▶ _STATED TASK_
Copy the following records word for word.

>> START EXERCISE MATERIALS

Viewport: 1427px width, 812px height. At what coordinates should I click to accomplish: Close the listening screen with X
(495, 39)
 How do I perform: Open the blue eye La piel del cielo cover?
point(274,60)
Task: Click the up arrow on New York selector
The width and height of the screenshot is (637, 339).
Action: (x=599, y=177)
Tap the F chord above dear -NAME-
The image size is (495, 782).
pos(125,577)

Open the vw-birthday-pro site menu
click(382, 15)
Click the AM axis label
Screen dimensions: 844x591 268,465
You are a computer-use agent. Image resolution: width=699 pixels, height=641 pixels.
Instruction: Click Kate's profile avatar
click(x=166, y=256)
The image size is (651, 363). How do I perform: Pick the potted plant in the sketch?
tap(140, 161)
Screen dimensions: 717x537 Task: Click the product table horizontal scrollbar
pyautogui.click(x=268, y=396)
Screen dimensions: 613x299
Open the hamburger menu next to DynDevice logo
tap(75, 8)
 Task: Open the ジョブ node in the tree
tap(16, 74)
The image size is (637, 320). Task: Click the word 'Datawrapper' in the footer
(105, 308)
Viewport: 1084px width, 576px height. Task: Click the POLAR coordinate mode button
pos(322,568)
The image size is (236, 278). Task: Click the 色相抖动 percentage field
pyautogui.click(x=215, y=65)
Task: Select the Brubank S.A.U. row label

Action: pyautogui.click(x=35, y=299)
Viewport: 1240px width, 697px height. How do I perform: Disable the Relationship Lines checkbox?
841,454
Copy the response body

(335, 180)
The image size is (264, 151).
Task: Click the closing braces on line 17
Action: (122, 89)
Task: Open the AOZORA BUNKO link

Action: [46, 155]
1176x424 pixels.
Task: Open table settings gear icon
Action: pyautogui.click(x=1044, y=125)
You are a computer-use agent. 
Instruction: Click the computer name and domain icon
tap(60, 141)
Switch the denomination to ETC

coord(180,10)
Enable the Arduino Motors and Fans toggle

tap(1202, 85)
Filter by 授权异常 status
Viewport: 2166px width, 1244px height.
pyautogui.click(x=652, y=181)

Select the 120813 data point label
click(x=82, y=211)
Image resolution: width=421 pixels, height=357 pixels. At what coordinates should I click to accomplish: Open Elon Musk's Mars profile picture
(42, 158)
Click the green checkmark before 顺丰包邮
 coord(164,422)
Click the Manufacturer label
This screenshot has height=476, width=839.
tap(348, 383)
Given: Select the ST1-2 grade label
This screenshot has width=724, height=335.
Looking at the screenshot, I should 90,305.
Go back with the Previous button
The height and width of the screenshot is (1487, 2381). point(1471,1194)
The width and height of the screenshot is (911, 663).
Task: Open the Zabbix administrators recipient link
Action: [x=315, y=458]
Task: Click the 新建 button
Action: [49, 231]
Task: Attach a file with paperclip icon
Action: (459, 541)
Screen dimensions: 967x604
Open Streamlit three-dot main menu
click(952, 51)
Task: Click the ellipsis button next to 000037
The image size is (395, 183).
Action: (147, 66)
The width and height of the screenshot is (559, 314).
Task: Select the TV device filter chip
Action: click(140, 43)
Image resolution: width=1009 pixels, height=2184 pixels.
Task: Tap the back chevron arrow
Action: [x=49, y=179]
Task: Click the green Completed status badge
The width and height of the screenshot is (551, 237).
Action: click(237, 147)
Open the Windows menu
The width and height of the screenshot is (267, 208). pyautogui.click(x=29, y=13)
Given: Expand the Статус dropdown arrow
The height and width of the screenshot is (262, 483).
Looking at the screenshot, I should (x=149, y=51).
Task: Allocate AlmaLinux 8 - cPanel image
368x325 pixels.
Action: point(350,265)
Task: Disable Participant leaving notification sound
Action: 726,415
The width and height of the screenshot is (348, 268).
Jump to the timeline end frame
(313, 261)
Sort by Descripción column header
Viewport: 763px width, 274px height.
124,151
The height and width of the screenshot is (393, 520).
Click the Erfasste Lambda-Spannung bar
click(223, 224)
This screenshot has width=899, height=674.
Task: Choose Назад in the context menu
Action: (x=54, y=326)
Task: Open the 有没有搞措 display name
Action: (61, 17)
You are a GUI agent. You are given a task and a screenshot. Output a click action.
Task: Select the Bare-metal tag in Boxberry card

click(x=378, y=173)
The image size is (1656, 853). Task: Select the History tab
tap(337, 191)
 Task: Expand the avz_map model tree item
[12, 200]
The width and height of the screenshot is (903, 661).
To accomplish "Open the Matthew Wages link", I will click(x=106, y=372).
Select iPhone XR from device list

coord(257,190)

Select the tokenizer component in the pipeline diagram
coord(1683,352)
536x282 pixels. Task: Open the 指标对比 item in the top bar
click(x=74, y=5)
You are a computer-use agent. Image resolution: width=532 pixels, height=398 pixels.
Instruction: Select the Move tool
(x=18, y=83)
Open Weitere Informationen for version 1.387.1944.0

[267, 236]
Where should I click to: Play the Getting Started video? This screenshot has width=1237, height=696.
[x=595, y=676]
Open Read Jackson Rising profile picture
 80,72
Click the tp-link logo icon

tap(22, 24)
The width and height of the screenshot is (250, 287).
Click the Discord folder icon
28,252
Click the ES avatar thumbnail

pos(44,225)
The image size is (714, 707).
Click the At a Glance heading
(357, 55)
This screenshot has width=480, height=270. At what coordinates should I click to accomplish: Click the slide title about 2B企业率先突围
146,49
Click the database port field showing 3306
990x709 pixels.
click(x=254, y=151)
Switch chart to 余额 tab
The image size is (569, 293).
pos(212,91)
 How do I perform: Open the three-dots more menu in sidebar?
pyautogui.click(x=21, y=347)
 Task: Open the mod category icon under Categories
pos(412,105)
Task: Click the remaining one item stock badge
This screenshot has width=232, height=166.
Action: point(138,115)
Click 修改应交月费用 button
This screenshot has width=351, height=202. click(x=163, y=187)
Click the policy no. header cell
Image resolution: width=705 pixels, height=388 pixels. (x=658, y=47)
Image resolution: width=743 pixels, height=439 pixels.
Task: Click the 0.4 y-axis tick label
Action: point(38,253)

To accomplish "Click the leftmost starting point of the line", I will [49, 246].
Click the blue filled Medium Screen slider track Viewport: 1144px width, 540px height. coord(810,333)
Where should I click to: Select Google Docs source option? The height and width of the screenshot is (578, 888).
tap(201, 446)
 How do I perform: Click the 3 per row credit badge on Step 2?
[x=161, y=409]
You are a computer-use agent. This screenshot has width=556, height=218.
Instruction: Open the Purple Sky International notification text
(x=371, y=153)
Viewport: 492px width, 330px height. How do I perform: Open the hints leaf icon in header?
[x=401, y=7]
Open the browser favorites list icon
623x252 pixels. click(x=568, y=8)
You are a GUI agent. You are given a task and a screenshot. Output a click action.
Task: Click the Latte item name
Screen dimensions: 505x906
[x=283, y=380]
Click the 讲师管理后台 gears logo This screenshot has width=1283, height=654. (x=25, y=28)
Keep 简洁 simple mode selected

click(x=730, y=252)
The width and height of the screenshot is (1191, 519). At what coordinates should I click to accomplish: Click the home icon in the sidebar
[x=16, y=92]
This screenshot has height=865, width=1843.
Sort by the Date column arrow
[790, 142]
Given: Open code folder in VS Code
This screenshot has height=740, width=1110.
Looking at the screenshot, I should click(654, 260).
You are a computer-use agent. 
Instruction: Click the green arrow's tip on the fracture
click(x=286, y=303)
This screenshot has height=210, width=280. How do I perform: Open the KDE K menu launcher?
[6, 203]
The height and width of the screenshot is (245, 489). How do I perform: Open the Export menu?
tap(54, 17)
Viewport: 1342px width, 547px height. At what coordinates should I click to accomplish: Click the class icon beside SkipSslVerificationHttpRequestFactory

>> END EXERCISE MATERIALS

▶ _TASK RESULT_
Viewport: 1427px width, 812px height. At what coordinates should I click to accomplish: Close the listening screen with X
(495, 39)
 How do I perform: Open the blue eye La piel del cielo cover?
point(274,60)
Task: Click the up arrow on New York selector
The width and height of the screenshot is (637, 339).
Action: (x=599, y=177)
Tap the F chord above dear -NAME-
The image size is (495, 782).
pos(125,577)

Open the vw-birthday-pro site menu
click(382, 15)
Click the AM axis label
Screen dimensions: 844x591 268,465
You are a computer-use agent. Image resolution: width=699 pixels, height=641 pixels.
Instruction: Click Kate's profile avatar
click(x=166, y=256)
The image size is (651, 363). How do I perform: Pick the potted plant in the sketch?
tap(140, 161)
Screen dimensions: 717x537 Task: Click the product table horizontal scrollbar
pyautogui.click(x=268, y=396)
Screen dimensions: 613x299
Open the hamburger menu next to DynDevice logo
tap(75, 8)
 Task: Open the ジョブ node in the tree
tap(16, 74)
The image size is (637, 320). Task: Click the word 'Datawrapper' in the footer
(105, 308)
Viewport: 1084px width, 576px height. Task: Click the POLAR coordinate mode button
pos(322,568)
The image size is (236, 278). Task: Click the 色相抖动 percentage field
pyautogui.click(x=215, y=65)
Task: Select the Brubank S.A.U. row label

Action: pyautogui.click(x=35, y=299)
Viewport: 1240px width, 697px height. How do I perform: Disable the Relationship Lines checkbox?
841,454
Copy the response body

(335, 180)
The image size is (264, 151).
Task: Click the closing braces on line 17
Action: (122, 89)
Task: Open the AOZORA BUNKO link

Action: [46, 155]
1176x424 pixels.
Task: Open table settings gear icon
Action: pyautogui.click(x=1044, y=125)
You are a computer-use agent. 
Instruction: Click the computer name and domain icon
tap(60, 141)
Switch the denomination to ETC

coord(180,10)
Enable the Arduino Motors and Fans toggle

tap(1202, 85)
Filter by 授权异常 status
Viewport: 2166px width, 1244px height.
pyautogui.click(x=652, y=181)

Select the 120813 data point label
click(x=82, y=211)
Image resolution: width=421 pixels, height=357 pixels. At what coordinates should I click to accomplish: Open Elon Musk's Mars profile picture
(42, 158)
Click the green checkmark before 顺丰包邮
 coord(164,422)
Click the Manufacturer label
This screenshot has height=476, width=839.
tap(348, 383)
Given: Select the ST1-2 grade label
This screenshot has width=724, height=335.
Looking at the screenshot, I should 90,305.
Go back with the Previous button
The height and width of the screenshot is (1487, 2381). point(1471,1194)
The width and height of the screenshot is (911, 663).
Task: Open the Zabbix administrators recipient link
Action: [x=315, y=458]
Task: Click the 新建 button
Action: [49, 231]
Task: Attach a file with paperclip icon
Action: (459, 541)
Screen dimensions: 967x604
Open Streamlit three-dot main menu
click(952, 51)
Task: Click the ellipsis button next to 000037
The image size is (395, 183).
Action: (147, 66)
The width and height of the screenshot is (559, 314).
Task: Select the TV device filter chip
Action: click(140, 43)
Image resolution: width=1009 pixels, height=2184 pixels.
Task: Tap the back chevron arrow
Action: [x=49, y=179]
Task: Click the green Completed status badge
The width and height of the screenshot is (551, 237).
Action: click(237, 147)
Open the Windows menu
The width and height of the screenshot is (267, 208). pyautogui.click(x=29, y=13)
Given: Expand the Статус dropdown arrow
The height and width of the screenshot is (262, 483).
Looking at the screenshot, I should (x=149, y=51).
Task: Allocate AlmaLinux 8 - cPanel image
368x325 pixels.
Action: point(350,265)
Task: Disable Participant leaving notification sound
Action: 726,415
The width and height of the screenshot is (348, 268).
Jump to the timeline end frame
(313, 261)
Sort by Descripción column header
Viewport: 763px width, 274px height.
124,151
The height and width of the screenshot is (393, 520).
Click the Erfasste Lambda-Spannung bar
click(223, 224)
This screenshot has width=899, height=674.
Task: Choose Назад in the context menu
Action: (x=54, y=326)
Task: Open the 有没有搞措 display name
Action: (61, 17)
You are a GUI agent. You are given a task and a screenshot. Output a click action.
Task: Select the Bare-metal tag in Boxberry card

click(x=378, y=173)
The image size is (1656, 853). Task: Select the History tab
tap(337, 191)
 Task: Expand the avz_map model tree item
[12, 200]
The width and height of the screenshot is (903, 661).
To accomplish "Open the Matthew Wages link", I will click(x=106, y=372).
Select iPhone XR from device list

coord(257,190)

Select the tokenizer component in the pipeline diagram
coord(1683,352)
536x282 pixels. Task: Open the 指标对比 item in the top bar
click(x=74, y=5)
You are a computer-use agent. Image resolution: width=532 pixels, height=398 pixels.
Instruction: Select the Move tool
(x=18, y=83)
Open Weitere Informationen for version 1.387.1944.0

[267, 236]
Where should I click to: Play the Getting Started video? This screenshot has width=1237, height=696.
[x=595, y=676]
Open Read Jackson Rising profile picture
 80,72
Click the tp-link logo icon

tap(22, 24)
The width and height of the screenshot is (250, 287).
Click the Discord folder icon
28,252
Click the ES avatar thumbnail

pos(44,225)
The image size is (714, 707).
Click the At a Glance heading
(357, 55)
This screenshot has width=480, height=270. At what coordinates should I click to accomplish: Click the slide title about 2B企业率先突围
146,49
Click the database port field showing 3306
990x709 pixels.
click(x=254, y=151)
Switch chart to 余额 tab
The image size is (569, 293).
pos(212,91)
 How do I perform: Open the three-dots more menu in sidebar?
pyautogui.click(x=21, y=347)
 Task: Open the mod category icon under Categories
pos(412,105)
Task: Click the remaining one item stock badge
This screenshot has width=232, height=166.
Action: point(138,115)
Click 修改应交月费用 button
This screenshot has width=351, height=202. click(x=163, y=187)
Click the policy no. header cell
Image resolution: width=705 pixels, height=388 pixels. (x=658, y=47)
Image resolution: width=743 pixels, height=439 pixels.
Task: Click the 0.4 y-axis tick label
Action: point(38,253)

To accomplish "Click the leftmost starting point of the line", I will [49, 246].
Click the blue filled Medium Screen slider track Viewport: 1144px width, 540px height. coord(810,333)
Where should I click to: Select Google Docs source option? The height and width of the screenshot is (578, 888).
tap(201, 446)
 How do I perform: Click the 3 per row credit badge on Step 2?
[x=161, y=409]
You are a computer-use agent. This screenshot has width=556, height=218.
Instruction: Open the Purple Sky International notification text
(x=371, y=153)
Viewport: 492px width, 330px height. How do I perform: Open the hints leaf icon in header?
[x=401, y=7]
Open the browser favorites list icon
623x252 pixels. click(x=568, y=8)
You are a GUI agent. You are given a task and a screenshot. Output a click action.
Task: Click the Latte item name
Screen dimensions: 505x906
[x=283, y=380]
Click the 讲师管理后台 gears logo This screenshot has width=1283, height=654. (x=25, y=28)
Keep 简洁 simple mode selected

click(x=730, y=252)
The width and height of the screenshot is (1191, 519). At what coordinates should I click to accomplish: Click the home icon in the sidebar
[x=16, y=92]
This screenshot has height=865, width=1843.
Sort by the Date column arrow
[790, 142]
Given: Open code folder in VS Code
This screenshot has height=740, width=1110.
Looking at the screenshot, I should click(654, 260).
You are a computer-use agent. 
Instruction: Click the green arrow's tip on the fracture
click(x=286, y=303)
This screenshot has height=210, width=280. How do I perform: Open the KDE K menu launcher?
[6, 203]
The height and width of the screenshot is (245, 489). How do I perform: Open the Export menu?
tap(54, 17)
Viewport: 1342px width, 547px height. At what coordinates should I click to accomplish: Click the class icon beside SkipSslVerificationHttpRequestFactory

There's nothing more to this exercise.